Se trata de uma doença rara?

Nem tanto. Estudos populacionais de prevalência mostram que a doença de Peyronie ocorre entre 3.4 a 5% dos homens.

Quais são as fases da doeça de Peyronie?

Duas fases da doença são bem distintas. A primeira é a fase inflamatória aguda, que pode estar associada a dor. A segunda é a fase fibrótica, identificada pela formação de placas endurecidas palpáveis, que podem estar calcificadas, o que resulta em estabilização da doença. Com o passar do tempo, a curvatura peniana piora em 30 a 50% dos pacientes, ou estabiliza em 47 a 67% deles. Melhora espontânea ocorre em somente 3 a 13% dos pacientes e mais provável em fases mais precoces da doença. A dor tende a ser resolvida com o tempo em ate 90% dos homens, geralmente durante os primeiros 12 meses.

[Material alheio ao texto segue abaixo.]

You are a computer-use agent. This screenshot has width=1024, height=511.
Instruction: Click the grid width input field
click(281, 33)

Onde as placas estão localizadas?
Normalmente, as placas são encontradas na parte superior do pênis, mas eles podem ser encontrados na parte inferior, também. Às vezes elas parecem pequenos dentes; outras vezes, elas preenchem a circunferência de todo o pênis, dando-lhe um aspecto de  “ampulheta”.

Traumatismos do pênis podem ser a causa do pênis torto?

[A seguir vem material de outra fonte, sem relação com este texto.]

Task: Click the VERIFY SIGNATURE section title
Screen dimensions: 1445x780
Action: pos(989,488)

Algumas explicações parecem indicar uma causa traumática. Homens com idade mais avançada, o pênis não tem mais aquela rigidez de quando mais jovem, e a penetração com o pênis não 100% rígido poderia favorecer pequenas “dobras” internas, microtraumatismos, que favoreceriam pequenos hematomas por dentro. A cicatrização, mesmo que microscópica destes micro-hematomas pode resultar nestes homens em áreas endurecidas que não possuem a mesma elasticidade que outrora, resultando numa tortuosidade quando o pênis fica ereto e numa “placa” endurecida quando flácido.
Certamente esta hipótese funciona associada a outros fatores predisponentes, como algumas doenças reumatológicas, auto-imunes, genéticas, de cicatrização anormal e uso de alguns remédios.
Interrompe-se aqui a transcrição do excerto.